KFAR
- Fairbanks, Alaska; United States;
- Broadcast area: Alaska Interior area
- Frequency: 660 kHz
- Branding: KFAR Radio

Programming
- Format: Talk radio
- Affiliations: Fox News Radio; NBC News Radio; Compass Media Networks; Premiere Networks; Westwood One;

Ownership
- Owner: Rob Ingstad; (Rob Ingstad Licenses, LLC);
- Sister stations: KCBF, KTDZ, KWDD, KWLF, KXLR

History
- First air date: October 30, 1939
- Call sign meaning: "Key For Alaska's Riches"

Technical information
- Licensing authority: FCC
- Facility ID: 6438
- Class: A
- Power: 10,000 watts
- Translator: 97.5 K248DK (Fairbanks)

Links
- Public license information: Public file; LMS;
- Webcast: Listen live
- Website: kfarradio.com

= KFAR =

Radio station in Fairbanks, Alaska

KFAR (660 AM) is a commercial radio station licensed to Fairbanks, Alaska, United States, broadcasting a talk radio format. Founded in 1939 by industrialist Austin E. Lathrop, KFAR is the oldest radio station in Fairbanks and one of the oldest in Alaska. KFAR airs Fox News Radio throughout the day and carries national radio programs through Compass Media Networks, Premiere Networks, and Westwood One, among others. The station previously held longtime affiliations with the ABC Radio Network, Mutual Broadcasting System and the previous incarnation of Westwood One.

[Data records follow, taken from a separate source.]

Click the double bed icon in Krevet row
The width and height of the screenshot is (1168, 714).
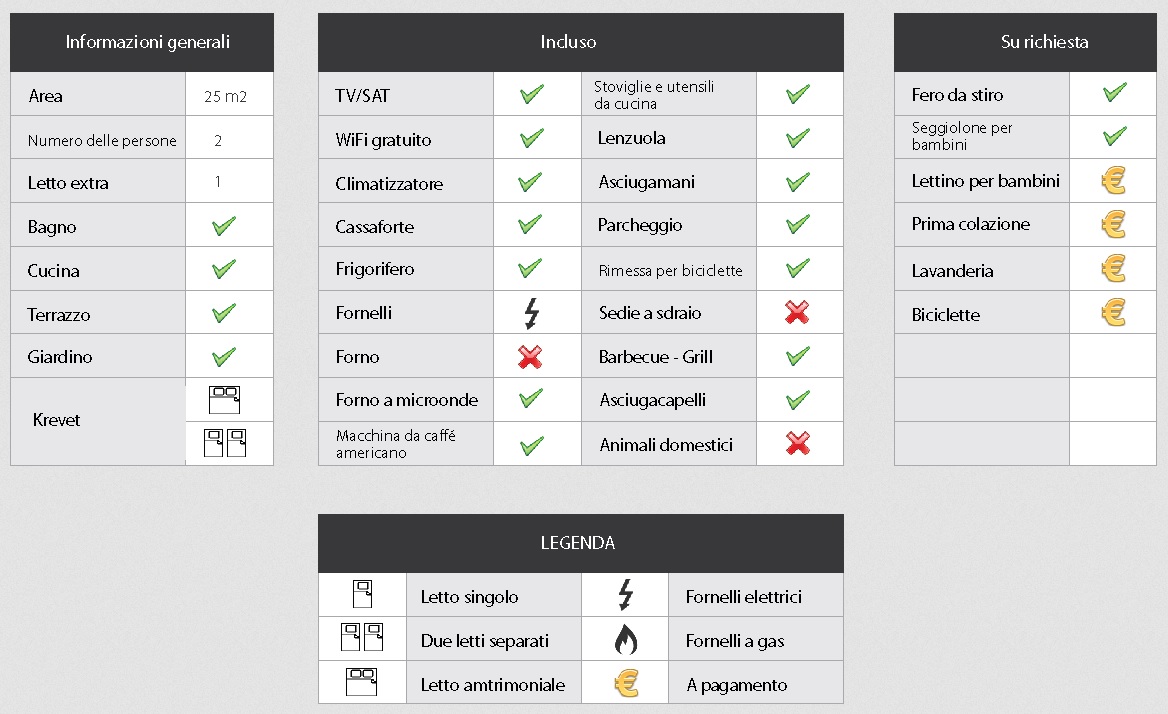[224, 400]
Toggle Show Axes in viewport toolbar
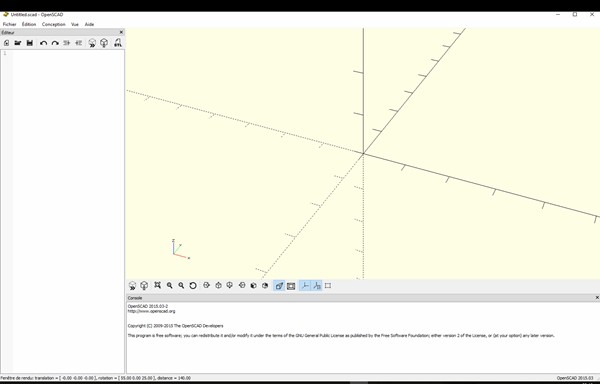600x384 pixels. [305, 286]
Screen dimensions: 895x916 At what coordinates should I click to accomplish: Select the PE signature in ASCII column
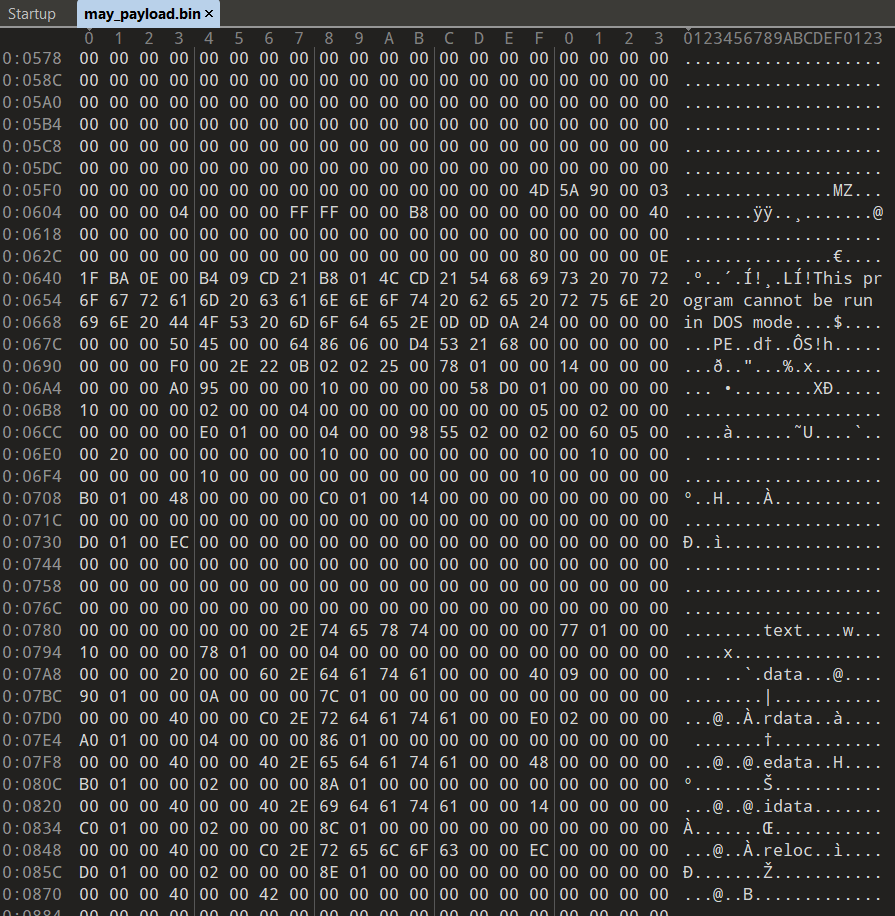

Since adopting the news/talk format during the 1980s, KFAR has had a long-standing commitment to airing locally produced talk radio programming; the station turned down The Rush Limbaugh Show when it was originally offered in favor of local programming. KFAR is currently the only news/talk station in Fairbanks to produce local call-in talk shows. Their primary competitor, KFBX, airs locally produced news and public affairs programming (on weekday morning drive and midday, and on Sunday morning, respectively), but no local talk shows. To drive home this distinction, KFAR makes heavy use of the slogan Local Talk Radio. Problem Corner (which has aired on the station since 1961), patriots lament show and The Michael Dukes Show comprise a total of 4 hours of airtime each weekday. KFAR has also aired a succession of local talk shows on Saturday mornings.

==History==
KFAR was founded in 1939 by Austin E. Lathrop. The station marked his entry into broadcasting, as Lathrop continued to diversify and expand his business empire throughout the Alaska Territory. Lathrop hired engineer Stanton Bennett to build the station. Bennett, in turn, recommended that Lathrop hire a young engineer he worked with in Oregon named Augie Hiebert, who would later become influential in starting Lathrop's second radio station, KENI.

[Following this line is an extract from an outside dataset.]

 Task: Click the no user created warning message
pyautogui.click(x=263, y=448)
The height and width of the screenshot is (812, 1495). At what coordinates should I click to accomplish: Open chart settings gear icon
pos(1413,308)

For most of the station's early existence, its studio was in the Lathrop Building in downtown Fairbanks. The station shared space in the building with other Lathrop enterprises, such as the Fairbanks Daily News-Miner. Its transmitter was on Farmers Loop Road, northeast of the University of Alaska, on a tract of land owned by Lathrop (around which the Fairbanks Golf and Country Club was later built). On the radio dial, it was originally on 610 kHz and moved to 660 kHz in 1956.

Following Lathrop's death in 1950, his numerous businesses continued to be run by his business associates under the corporate umbrella of The Lathrop Company, with the radio stations under subsidiary Midnight Sun Broadcasting Company. One of those associates, Alvin O. "Al" Bramstedt, purchased the Lathrop broadcasting holdings in 1960. Changing the name slightly to Midnight Sun Broadcasters, Bramstedt and his company operated the station throughout the 1960s and 1970s. Midnight Sun also operated sister station KFAR television on channel 2, with much cooperation and intermingling of on-air personnel evident.

Bramstedt retired and sold off his holdings in the early 1980s. The partnership of Bill Walley, Edward A. Merdes and Louis Frank Delong, doing business as Borealis Broadcasters, purchased the station. They would also launch KWLF during this time period.

The station was later owned by New Northwest Broadcasters, which purchased Borealis. It is currently owned by Rob Ingstad, through licensee Rob Ingstad Licenses, LLC, and goes by the branding of The Radio Station. Perry Walley, the company's general manager, is the son of Bill Walley and grew up around the station, as did his brother Terry, who is the general manager of rival broadcaster Tanana Valley Television.